Consumers are difficult to read – they often say one thing but do another. This can present a huge problem to businesses that are trying to improve their products and marketing campaigns based on the input of their consumers. Knowledge is power, and without that information, companies will have difficulty engaging both new prospects and existing customers.
So if directly asking consumers isn't the best way of gaining their feedback, how can businesses go about doing that? As 1 to 1 Media recently noted, many customers are actually giving companies this feedback – however, they are doing so through their actions, not explicitly.
"Customers don't want to tell organizations what they think, or because they don't know how to best put this information across … This means that organizations have to be alert to the nuances in customer behaviors and interactions to find out what customers aren't telling them, as well as how they can apply this knowledge to improve their business," the news source notes.
This starts at a company level. Businesses need to implement new solutions that are capable of monitoring and recording these interactions and they have to commit to gathering this intelligence. It can't be a haphazard decision made by one person. That said, there are a few ways brands can begin making better use of customer interactions to form better marketing initiatives.
Follow the customer throughout the sales funnel
It's easy to determine the first point of contact with a new customer. However, following that individual as he or she interacts with a business through social media, email or any other channel is much more difficult. That said, it is also crucial to be with that person at every point of interaction.
For example, if a company doesn't realize that the Bob Steve is the same consumer as the Bob S who follows them on Twitter, the business isn't developing a complete customer profile on this person. This will present difficulties when trying to generate relevant offers – if there is no link between the email and social profiles, companies may miss when Bob Steve tweets about how much he loves a specific product.
"… If an organization measures success on a channel-by-channel basis, it might be getting a distorted picture of its customers," 1 to 1 Media adds. "Unless each point of contact is analyzed, companies could be missing out on precious telltale signs of customer dissatisfaction until it's too late."
Use transactional data
Consumers often speak with their dollars and there is no better way to collect information about them then by studying their transaction history.
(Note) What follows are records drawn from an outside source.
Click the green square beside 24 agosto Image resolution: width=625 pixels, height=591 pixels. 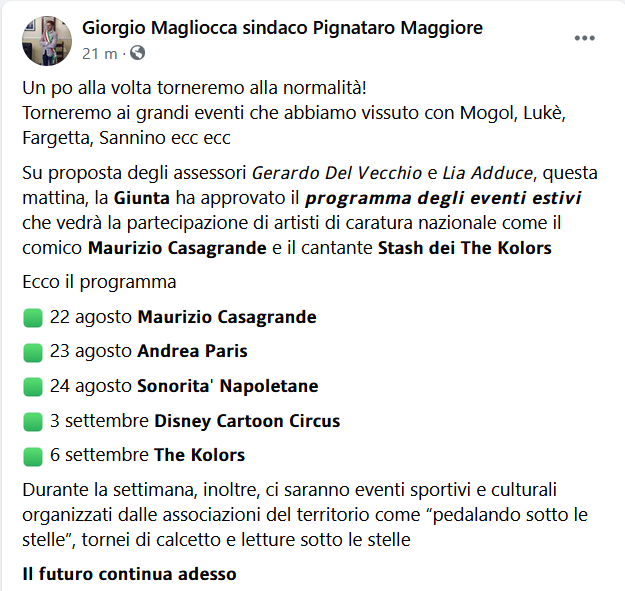click(x=33, y=387)
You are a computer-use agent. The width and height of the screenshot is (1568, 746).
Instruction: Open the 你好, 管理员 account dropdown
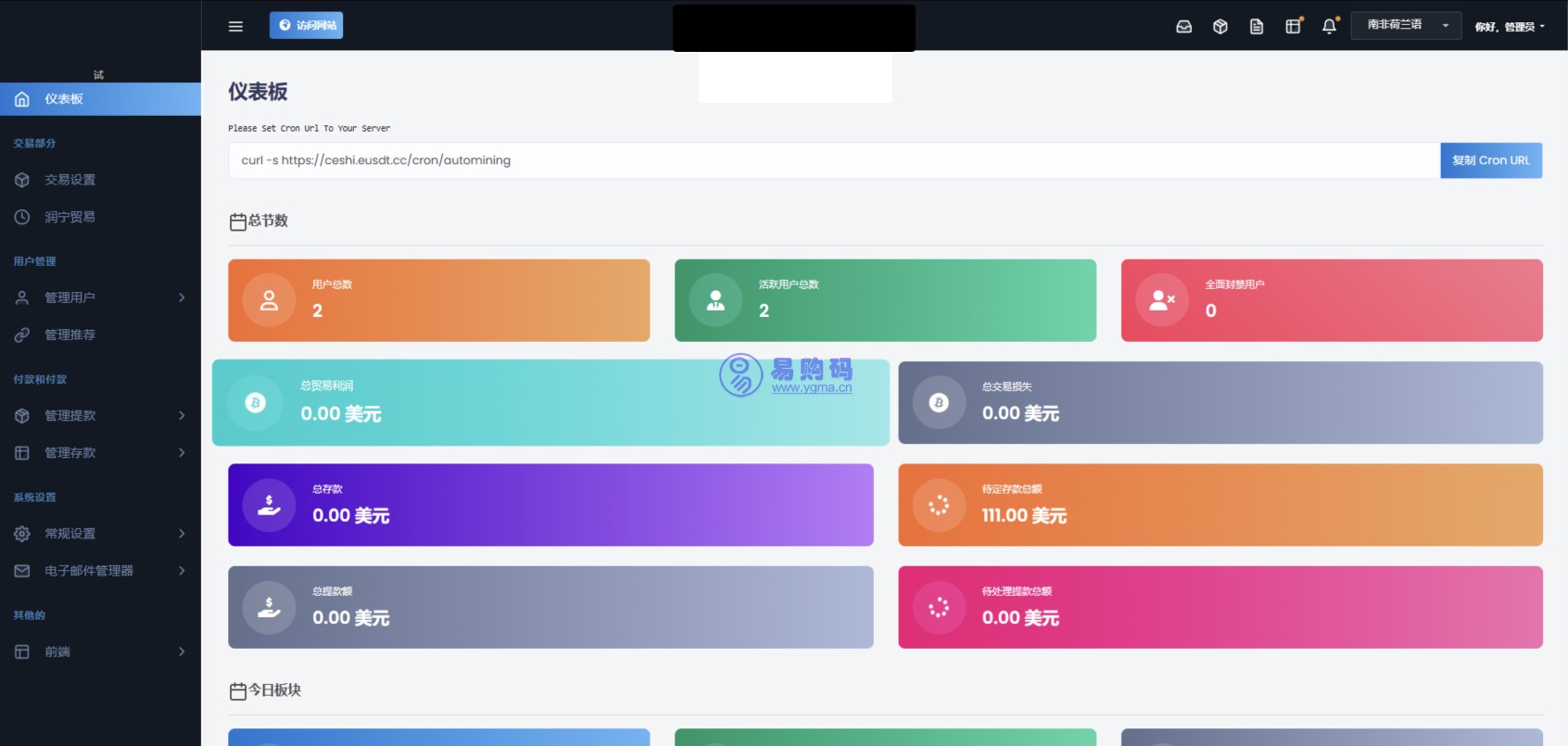point(1510,27)
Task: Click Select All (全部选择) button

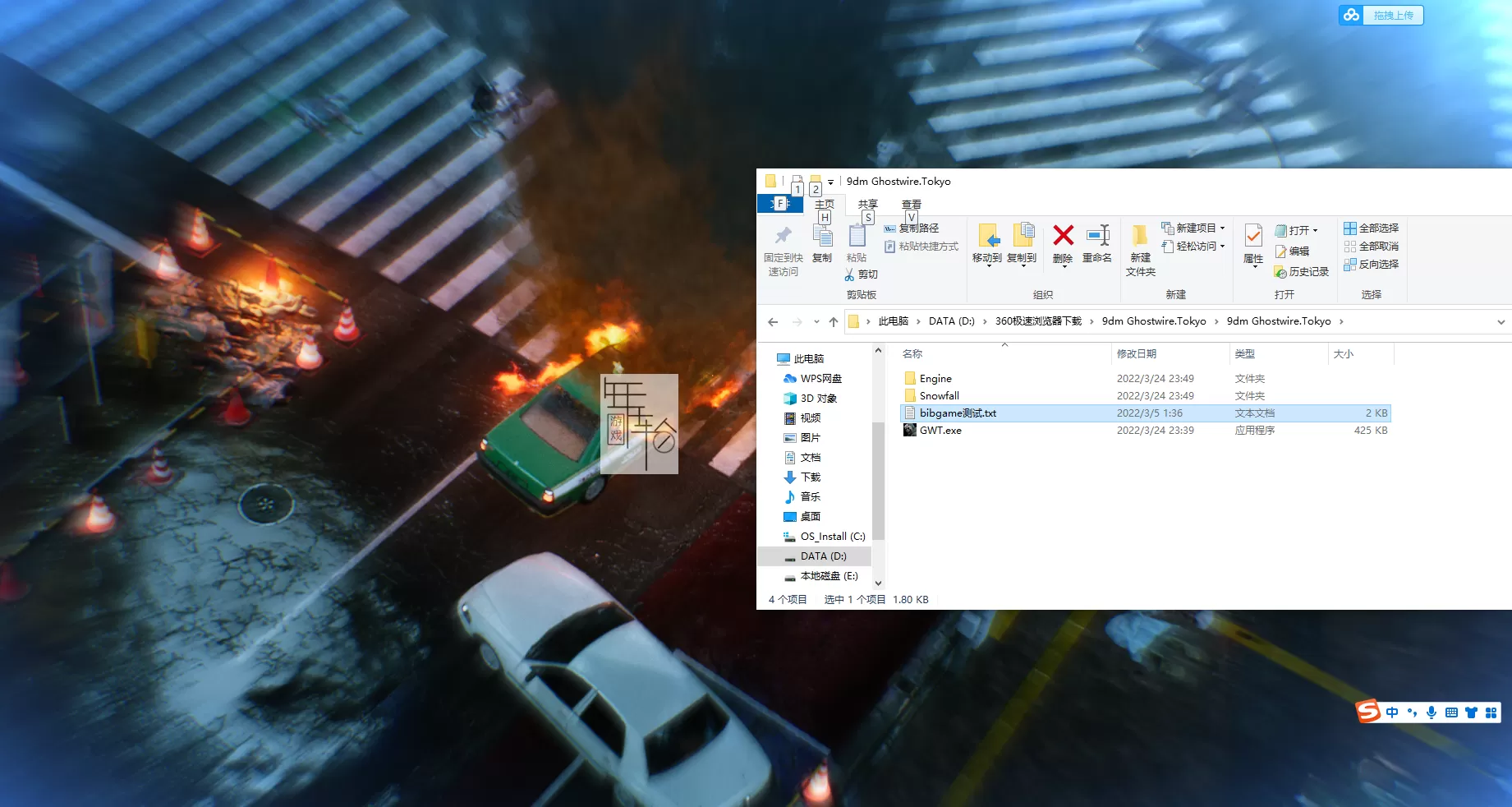Action: coord(1372,228)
Judging by their purchases, businesses can tell which products or services customers are interested in, their dedication to the brand and their financial status. This, in turn, can be leveraged to create pointed and relevant marketing campaigns designed to better appeal to these individuals.
"Sometimes the best way to understand what a customer is looking for is to pull evidence of what they've done in the past, for example their purchasing history … examining this data can uncover potential problems and opportunities," the news source asserts. "It's also imperative to look at product-specific information that customers might be giving; for example, if a customer's usage of a particular product is on the decline."
The key is getting a complete picture of a customer. By only leveraging one source of information to inform multi-channel marketing initiatives, brands are handicapping themselves.